* [Aufgabenstellung]: Ermittle jede der folgenden Zeilen, in der die Zeichenfolge "site" vorkommt, und schreibe diese Zeilen vollständig ab. Achte dabei auf Groß- und Kleinschreibung.

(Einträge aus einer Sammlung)

***

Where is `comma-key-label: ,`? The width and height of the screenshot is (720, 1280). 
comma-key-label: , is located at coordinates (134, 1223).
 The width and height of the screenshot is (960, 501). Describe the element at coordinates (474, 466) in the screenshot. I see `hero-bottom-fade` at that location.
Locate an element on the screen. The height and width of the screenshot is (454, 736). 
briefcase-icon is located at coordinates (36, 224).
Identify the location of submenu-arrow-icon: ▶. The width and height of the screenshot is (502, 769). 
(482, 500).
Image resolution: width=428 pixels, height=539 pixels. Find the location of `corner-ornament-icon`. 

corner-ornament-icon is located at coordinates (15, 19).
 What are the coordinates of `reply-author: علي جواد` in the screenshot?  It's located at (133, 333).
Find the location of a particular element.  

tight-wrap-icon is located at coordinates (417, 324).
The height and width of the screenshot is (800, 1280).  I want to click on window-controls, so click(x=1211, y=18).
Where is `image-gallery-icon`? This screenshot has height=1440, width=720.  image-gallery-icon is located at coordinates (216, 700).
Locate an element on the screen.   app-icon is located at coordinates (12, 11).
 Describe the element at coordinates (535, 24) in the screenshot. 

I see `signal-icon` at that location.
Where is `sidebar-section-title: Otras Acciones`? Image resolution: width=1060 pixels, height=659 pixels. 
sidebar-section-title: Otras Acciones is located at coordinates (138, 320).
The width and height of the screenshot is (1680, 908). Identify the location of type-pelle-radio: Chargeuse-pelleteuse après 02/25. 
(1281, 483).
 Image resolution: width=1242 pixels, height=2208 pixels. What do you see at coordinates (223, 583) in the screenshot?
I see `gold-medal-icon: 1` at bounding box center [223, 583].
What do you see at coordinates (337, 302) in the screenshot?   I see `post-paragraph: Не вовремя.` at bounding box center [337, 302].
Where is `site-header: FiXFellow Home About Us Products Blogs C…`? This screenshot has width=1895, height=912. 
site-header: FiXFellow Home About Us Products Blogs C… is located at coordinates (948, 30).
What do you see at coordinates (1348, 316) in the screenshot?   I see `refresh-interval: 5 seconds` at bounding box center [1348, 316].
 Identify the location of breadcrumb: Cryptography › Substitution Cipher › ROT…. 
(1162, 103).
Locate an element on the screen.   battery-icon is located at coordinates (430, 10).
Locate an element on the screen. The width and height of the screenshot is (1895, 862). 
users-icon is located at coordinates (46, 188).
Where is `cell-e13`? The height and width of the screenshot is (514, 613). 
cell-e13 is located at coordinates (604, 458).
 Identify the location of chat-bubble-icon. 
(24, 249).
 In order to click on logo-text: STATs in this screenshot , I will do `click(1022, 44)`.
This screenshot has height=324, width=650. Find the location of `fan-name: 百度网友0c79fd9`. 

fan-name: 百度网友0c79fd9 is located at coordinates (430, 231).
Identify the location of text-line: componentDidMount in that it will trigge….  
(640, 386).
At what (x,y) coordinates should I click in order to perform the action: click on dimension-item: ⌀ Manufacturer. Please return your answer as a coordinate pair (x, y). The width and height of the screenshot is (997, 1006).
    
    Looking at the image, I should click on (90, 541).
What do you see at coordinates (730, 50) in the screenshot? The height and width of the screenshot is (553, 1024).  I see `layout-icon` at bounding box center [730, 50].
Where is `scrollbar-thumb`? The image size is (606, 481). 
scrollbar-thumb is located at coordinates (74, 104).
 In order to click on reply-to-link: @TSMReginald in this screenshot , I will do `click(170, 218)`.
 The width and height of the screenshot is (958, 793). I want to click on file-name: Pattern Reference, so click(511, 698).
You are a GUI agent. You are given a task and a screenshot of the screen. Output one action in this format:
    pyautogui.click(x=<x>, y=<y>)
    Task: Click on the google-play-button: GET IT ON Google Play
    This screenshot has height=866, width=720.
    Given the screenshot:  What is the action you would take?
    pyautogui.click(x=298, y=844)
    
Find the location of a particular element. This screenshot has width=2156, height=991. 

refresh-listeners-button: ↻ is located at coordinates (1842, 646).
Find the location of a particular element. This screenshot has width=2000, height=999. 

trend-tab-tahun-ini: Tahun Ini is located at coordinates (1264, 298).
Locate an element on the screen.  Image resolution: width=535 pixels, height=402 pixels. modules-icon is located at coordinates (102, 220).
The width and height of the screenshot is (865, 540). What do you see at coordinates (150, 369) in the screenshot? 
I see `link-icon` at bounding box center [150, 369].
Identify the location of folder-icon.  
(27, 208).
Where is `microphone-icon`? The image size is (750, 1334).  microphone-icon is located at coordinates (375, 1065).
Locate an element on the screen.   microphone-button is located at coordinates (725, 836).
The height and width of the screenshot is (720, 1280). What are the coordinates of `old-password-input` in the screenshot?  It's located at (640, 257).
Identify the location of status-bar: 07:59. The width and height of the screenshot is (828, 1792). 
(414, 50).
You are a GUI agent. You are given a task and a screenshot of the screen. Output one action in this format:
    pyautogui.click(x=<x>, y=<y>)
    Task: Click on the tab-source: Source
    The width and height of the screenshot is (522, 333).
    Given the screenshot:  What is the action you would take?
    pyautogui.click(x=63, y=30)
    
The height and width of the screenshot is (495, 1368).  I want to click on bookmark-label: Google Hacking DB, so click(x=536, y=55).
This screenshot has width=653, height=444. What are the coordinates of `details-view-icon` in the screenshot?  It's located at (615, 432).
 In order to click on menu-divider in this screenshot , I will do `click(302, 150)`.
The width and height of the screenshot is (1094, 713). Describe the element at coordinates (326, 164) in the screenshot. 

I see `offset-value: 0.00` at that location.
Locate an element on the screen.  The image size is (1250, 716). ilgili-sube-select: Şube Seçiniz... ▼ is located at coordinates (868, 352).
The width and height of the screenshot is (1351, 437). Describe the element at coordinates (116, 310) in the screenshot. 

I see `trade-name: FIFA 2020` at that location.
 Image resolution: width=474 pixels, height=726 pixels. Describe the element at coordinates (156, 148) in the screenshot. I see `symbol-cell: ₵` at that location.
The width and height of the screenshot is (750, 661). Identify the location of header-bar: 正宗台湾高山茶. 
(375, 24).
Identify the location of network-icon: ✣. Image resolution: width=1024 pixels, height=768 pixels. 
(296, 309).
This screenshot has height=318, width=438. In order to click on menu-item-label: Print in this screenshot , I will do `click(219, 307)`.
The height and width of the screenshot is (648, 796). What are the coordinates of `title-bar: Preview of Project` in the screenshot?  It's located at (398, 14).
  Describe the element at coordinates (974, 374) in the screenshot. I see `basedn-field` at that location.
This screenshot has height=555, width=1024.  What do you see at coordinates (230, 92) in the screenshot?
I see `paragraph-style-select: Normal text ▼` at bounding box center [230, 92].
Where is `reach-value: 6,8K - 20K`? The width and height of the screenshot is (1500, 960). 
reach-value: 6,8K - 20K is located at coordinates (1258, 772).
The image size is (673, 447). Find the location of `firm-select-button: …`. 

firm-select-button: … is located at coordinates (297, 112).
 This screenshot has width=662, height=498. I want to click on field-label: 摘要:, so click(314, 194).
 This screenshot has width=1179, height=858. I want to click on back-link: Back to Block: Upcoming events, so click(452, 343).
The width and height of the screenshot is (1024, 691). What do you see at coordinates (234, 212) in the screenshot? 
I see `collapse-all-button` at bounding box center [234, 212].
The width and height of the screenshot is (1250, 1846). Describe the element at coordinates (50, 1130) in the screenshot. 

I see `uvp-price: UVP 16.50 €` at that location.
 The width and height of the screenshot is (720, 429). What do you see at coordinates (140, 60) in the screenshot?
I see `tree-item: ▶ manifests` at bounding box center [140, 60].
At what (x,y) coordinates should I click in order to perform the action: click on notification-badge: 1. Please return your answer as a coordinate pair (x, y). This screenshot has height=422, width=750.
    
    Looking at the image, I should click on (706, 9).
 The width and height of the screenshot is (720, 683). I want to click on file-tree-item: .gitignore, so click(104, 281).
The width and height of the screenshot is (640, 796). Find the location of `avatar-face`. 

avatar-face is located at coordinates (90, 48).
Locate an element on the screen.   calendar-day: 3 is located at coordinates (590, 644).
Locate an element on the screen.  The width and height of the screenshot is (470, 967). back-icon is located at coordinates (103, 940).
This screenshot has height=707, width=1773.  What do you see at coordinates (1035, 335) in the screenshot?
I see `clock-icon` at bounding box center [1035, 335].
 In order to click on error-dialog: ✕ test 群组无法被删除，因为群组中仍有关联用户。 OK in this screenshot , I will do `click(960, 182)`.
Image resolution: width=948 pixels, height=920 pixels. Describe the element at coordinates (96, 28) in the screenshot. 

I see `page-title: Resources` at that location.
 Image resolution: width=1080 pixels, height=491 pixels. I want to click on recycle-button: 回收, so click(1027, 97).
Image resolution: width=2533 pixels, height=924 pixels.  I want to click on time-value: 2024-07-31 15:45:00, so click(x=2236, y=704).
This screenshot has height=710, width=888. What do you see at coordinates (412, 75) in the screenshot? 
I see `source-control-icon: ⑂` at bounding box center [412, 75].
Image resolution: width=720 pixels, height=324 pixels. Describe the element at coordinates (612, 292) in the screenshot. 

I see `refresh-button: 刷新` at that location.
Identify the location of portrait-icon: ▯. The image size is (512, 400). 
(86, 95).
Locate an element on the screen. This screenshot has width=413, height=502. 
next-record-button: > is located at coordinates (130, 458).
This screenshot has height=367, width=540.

***

* [Deine Antwort]:
Where is `site-header: FiXFellow Home About Us Products Blogs C…`? This screenshot has width=1895, height=912. 
site-header: FiXFellow Home About Us Products Blogs C… is located at coordinates (948, 30).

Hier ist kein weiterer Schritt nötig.